Can you talk about a recent accomplishment?
This past summer, I joined the United Nations Global Risk Assessment Framework (GRAF) Expert Groups to provide technical assistance and recommendations for developing the framework. My specific group focuses on exploring projects to understand the context of hazards, exposure, and vulnerability, and to search for opportunities of alignment and synergies across the UN’s 2030 Agenda, the Paris Agreement, the New Urban Agenda, and the Sendai Framework.
Paralleling this association, I also serve as co-chair for the Climate Change Sub-Group on Earth Observations (GEO) Disaster Risk Reduction Secretariat. GEO is a partnership of a hundred governments and associates that work towards informing and coordinating comprehensive decision making by using coherent and sustained Earth observations.
These two associations provide me with the ability to bring my research from published scientific literature to pragmatic work with the capacity to influence change. I am honored to have the opportunity to do so.
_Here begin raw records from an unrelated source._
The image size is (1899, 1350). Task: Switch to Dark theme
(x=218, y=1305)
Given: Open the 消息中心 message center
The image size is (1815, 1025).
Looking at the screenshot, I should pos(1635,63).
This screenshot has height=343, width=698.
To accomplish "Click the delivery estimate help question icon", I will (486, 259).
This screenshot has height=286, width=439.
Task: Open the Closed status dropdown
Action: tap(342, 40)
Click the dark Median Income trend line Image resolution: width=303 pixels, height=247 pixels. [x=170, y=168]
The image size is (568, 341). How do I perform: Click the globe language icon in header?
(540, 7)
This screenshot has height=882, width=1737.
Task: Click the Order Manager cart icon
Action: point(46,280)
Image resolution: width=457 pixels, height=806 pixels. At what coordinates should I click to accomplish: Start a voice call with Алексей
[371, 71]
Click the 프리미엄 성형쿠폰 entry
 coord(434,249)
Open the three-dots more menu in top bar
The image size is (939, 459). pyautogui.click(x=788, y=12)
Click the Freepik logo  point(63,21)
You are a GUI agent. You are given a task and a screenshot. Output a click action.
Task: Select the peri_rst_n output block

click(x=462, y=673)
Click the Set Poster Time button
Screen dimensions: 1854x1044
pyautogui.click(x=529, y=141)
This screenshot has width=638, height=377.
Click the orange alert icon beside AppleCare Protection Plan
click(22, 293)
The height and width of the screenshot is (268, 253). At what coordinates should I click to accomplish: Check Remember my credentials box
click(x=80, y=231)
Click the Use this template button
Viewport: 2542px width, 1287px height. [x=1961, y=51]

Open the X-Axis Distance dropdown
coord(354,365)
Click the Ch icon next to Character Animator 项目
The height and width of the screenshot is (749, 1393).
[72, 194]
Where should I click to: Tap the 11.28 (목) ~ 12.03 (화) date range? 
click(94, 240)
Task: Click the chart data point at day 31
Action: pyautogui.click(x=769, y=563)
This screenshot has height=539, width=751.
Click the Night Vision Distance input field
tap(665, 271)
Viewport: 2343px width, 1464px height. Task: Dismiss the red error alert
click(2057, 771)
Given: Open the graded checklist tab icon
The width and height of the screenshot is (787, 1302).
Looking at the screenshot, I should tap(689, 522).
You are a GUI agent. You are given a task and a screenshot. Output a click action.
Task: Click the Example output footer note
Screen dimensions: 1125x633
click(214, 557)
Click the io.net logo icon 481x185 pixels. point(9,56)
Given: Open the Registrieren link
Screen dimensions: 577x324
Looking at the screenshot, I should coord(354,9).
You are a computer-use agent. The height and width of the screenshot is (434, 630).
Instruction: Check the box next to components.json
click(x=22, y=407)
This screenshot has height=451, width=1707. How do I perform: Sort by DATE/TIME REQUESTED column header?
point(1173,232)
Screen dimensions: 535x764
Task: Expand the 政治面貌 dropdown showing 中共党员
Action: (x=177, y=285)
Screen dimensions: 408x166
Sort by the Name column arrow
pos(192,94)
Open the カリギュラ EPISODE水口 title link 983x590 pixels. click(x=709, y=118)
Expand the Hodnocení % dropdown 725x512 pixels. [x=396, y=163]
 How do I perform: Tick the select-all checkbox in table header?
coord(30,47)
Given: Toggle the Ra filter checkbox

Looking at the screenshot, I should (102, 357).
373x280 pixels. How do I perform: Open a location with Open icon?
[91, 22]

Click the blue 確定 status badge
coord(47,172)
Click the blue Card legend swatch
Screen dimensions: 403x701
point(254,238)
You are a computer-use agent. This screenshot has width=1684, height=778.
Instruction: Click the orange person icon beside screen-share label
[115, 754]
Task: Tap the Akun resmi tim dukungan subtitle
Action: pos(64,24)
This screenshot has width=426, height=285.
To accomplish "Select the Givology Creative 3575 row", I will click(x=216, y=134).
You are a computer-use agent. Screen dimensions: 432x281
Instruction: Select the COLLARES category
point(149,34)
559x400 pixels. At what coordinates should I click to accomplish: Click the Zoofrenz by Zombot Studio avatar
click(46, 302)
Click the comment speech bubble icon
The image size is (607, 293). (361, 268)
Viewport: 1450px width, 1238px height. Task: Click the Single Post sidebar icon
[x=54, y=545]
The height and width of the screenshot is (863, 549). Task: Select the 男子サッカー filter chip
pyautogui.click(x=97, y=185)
What are some of your most memorable experiences at the Graduate Center?
My best experiences were the interactions with my classmates and mentors. At the Graduate Center, your classmates become your “cohort” for most of the journey until you graduate, and your professors sometimes become lifelong friends. I particularly remember one of our field campaigns, a 21-day geomorphological study of the Septentrional Fault Zone (SFZ) in northern Hispaniola. Professor M. Winslow, our group leader, and I experienced some physical setbacks at the beginning of the campaign. With no option for failure, my classmate J. Betancourt and I devised a plan in which both of us would cover the full territory. We accomplished our goal by completing a very detailed (10m) geological and stratigraphic mapping of the San Francisco Ridge. This campaign resulted in a very significant finding. We demonstrated a different stratigraphic sequence of the area than was previously reported. To this day, Dr. Winslow, who was amongst the first women in the field of Geology in the U.S., remains one of my most influential and valued mentors.
Dr. Johnny Luo, Dr. Reza Khanbilvardi, and Dr. Shakila Merchant, also part of the CUNY NOAA-Crest center, were also pivotal in my career development. I never thought that I wanted to be in academia. As a graduate student, I always imagined that I would work “in the field” managing disasters. My mentors felt otherwise. They thought my future path would be in academia. I did my time in professional positions until, in 2017, I taught my first class. The rest is history. Academia lets me be a researcher doing what I love and allows me to share what I have learned with other generations. In both paths, my mentors were always there to guide and support my career goals.
What advice would you give to current or prospective students in the program?
Do not hesitate to ask questions and collaborate with others as much as you can. Many times, graduate students believe that they should know things because they are in graduate school and feel uncomfortable asking questions. Do not ever think like that. You are still in the process of learning, and if you are on this path, you will always be. I am a firm believer that every aspect of life requires collaboration. Nothing in human history is an “isolated” event. Science is no exception. Science is a process. It stands on the work of past, current, and future generations working towards a goal. In my career, collaboration has been vital: help, criticism, encouragement, new ideas, all interactions have helped me grow as a scientist. I am sure they will help you too. So, go ahead, as some may say, stay curious!